So, if I understand correctly, a studio deal essentially mirrors an option from a producer. An independent producer will take out an option which spells out the terms (payments and guarantees) that a studio (or producer with actual money) will want to secure and attempt to sell those rights for a profit and maybe attach themselves to the project. The difference with dealing directly with a network then is cutting out the middle man.
Right. Generally even if it's a network deal it's done through the producer, at least all of my deals have been with producers. The difference is if a network is involved before I do the deal with the producer, then (a) the network will have to approve the deal and (b) I will get to ask for a much nicer deal, since it's already a project a network wants. I think the exception would be where the showrunner has his own production company; Joss Whedon's deals are between his company, Mutant Enemy, and the network.

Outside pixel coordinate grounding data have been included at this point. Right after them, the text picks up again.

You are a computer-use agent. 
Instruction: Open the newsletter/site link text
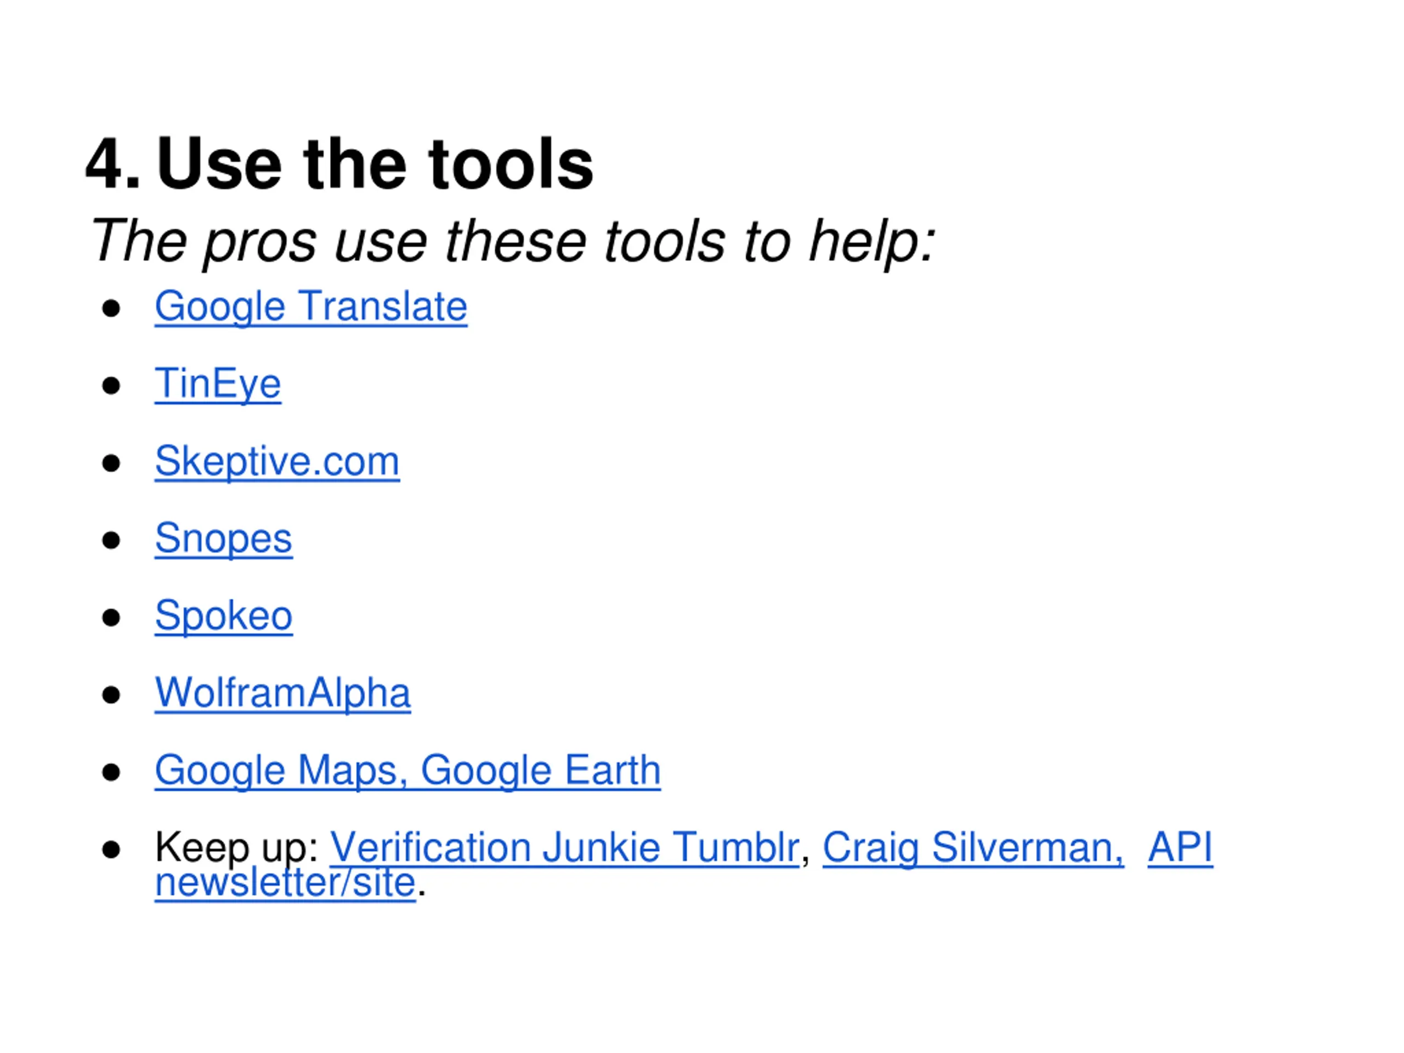pyautogui.click(x=286, y=884)
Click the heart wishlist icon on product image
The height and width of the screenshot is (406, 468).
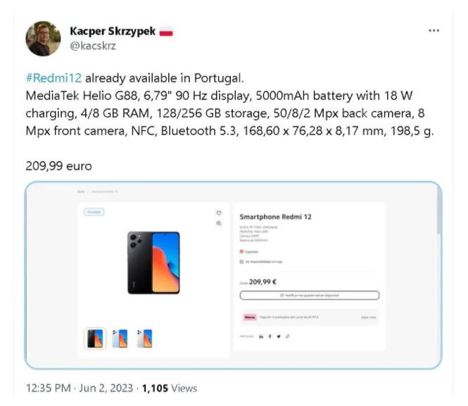[x=219, y=212]
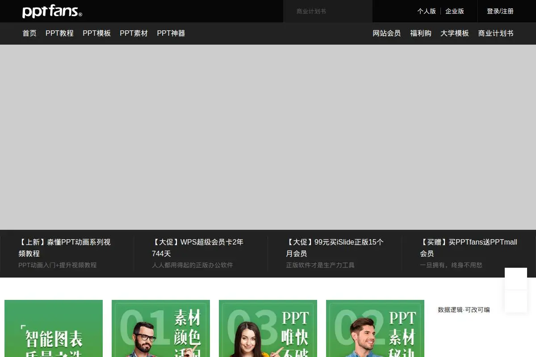Viewport: 536px width, 357px height.
Task: Switch to 个人版 edition
Action: tap(427, 11)
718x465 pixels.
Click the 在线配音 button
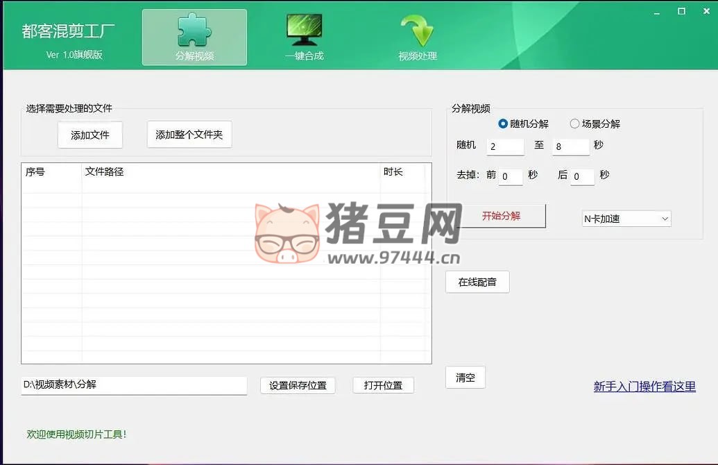477,282
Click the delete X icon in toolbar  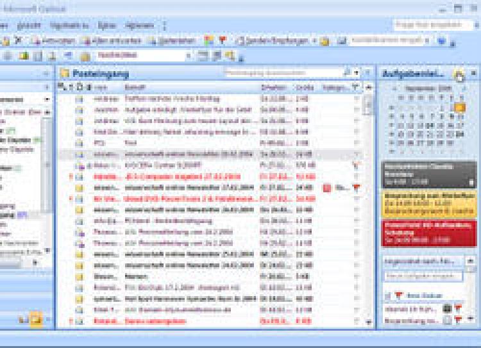18,40
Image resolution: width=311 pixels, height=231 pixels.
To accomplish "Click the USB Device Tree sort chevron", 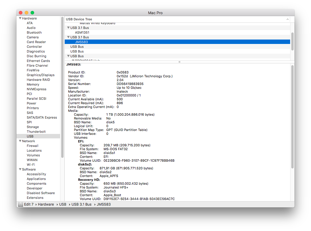I will [287, 19].

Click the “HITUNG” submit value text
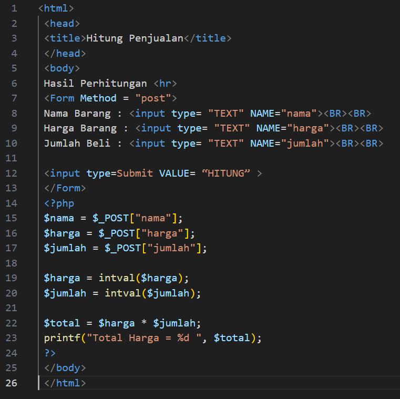point(226,173)
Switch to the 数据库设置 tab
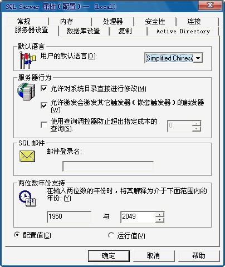Screen dimensions: 225x267 84,31
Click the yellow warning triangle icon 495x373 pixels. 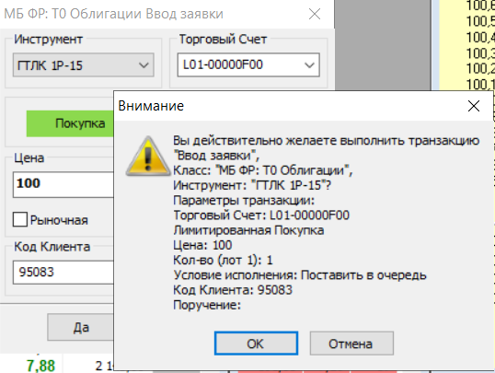(148, 157)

You mention developmental scripts as opposed to production scripts. Is that essentially what development is; the generation of enough good scripts to convince the studio that the project is viable?
That's it precisely.
Also, at what threshold does a writer who is brought in to an existing project get a 'developed by' or an actual 'created by'? Is it guild determined or a negotiated credit?

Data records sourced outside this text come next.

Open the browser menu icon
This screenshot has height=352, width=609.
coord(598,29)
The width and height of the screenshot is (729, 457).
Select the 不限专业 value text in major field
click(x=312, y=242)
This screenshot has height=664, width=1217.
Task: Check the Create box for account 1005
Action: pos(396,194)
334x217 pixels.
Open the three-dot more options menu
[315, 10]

The "Created by" credit usually belongs to whoever writes the pilot script. If a heavy hitter showrunner rewrites someone else's spec script, then he might share Created By credit, or get a Developed By credit. Who gets the Created By credit is something you'd definitely want specified in your deal memo when you option your spec pilot. My deals say I get the Created By credit. A less established writer's deal might guarantee "no less than shared Created by credit."